You know, the whole time they were being so nice, but I still ended up with a rotten deal.”
At that point I interjected, “They weren’t being nice. They were being polite. And there is a big difference.”
Being polite is about how you do something: you can be polite and be nice, but in this case, the client was being unreasonable but doing it in a polite way. Their demands and unreasonableness were masked by social decorum.
A nice client would have made sure the exchange was win/win rather than taking advantage of my friend’s good will. A nice client wouldn’t keep adding conditions and beating up on the provider.
As leaders, we need to pay attention to what we do and how we do it. There is a mutant kind of business person who is “politely mean”: they take advantage of you in such a way that you don’t realize it until it is too late. This is a case in point.
In another life I taught negotiation skills.
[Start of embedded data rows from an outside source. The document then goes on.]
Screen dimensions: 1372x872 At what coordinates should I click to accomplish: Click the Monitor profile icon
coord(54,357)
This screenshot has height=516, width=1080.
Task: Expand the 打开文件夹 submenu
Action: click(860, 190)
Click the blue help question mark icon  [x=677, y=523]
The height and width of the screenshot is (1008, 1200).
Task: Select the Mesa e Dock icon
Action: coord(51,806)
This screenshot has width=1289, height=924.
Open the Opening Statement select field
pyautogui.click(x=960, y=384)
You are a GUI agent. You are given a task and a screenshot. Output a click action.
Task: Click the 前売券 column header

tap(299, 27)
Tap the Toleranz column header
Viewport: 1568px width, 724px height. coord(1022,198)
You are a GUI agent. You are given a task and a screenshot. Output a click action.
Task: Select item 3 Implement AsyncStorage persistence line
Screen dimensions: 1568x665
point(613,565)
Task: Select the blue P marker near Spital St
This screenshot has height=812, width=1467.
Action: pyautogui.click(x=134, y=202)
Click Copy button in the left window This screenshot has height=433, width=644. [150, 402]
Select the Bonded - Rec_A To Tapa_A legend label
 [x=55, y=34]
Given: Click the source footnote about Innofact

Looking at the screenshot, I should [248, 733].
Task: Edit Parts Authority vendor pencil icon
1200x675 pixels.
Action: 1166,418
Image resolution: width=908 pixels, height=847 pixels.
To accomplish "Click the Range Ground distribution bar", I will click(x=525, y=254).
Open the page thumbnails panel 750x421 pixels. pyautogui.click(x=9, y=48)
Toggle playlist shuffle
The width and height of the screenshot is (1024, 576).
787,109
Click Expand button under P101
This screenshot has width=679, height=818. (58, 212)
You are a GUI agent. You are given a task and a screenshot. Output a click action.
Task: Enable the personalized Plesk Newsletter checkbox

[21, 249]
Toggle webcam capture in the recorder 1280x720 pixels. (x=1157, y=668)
There are those who would argue that as long as another party agrees to a deal, and you’ve not done anything illegal to get that agreement, then all is fair.
I disagree.
One test of fairness is how both parties feel after the deal has been struck. If one party has gained excessively at the expense of another, then just mutual consent hasn’t made for a good deal.
Furthermore, you still tend to get what you pay for. If you’ve created a situation where the other party feels abused, you won’t get the same enthusiasm or service a fairer deal would have gotten.
And finally, you’ve pretty much fried any relationship that might have existed. There is little if any likelihood of a long-term relationship.
You can be cheated in a polite manner. And you can take advantage of another person politely. Just because an act isn’t illegal doesn’t necessarily make it right.
Look beyond the surface to determine if your dealings are both nice and polite. Sometimes we have to be direct to be nice (St. Paul calls it “speaking the truth in love.”) But rarely if ever does it benefit anyone to be polite to mask the fact that they’re not being nice.
My friend learned that lesson the hard way. As leaders let’s make sure that we don’t make the same mistake, regardless of which side of the negotiating table we sit on.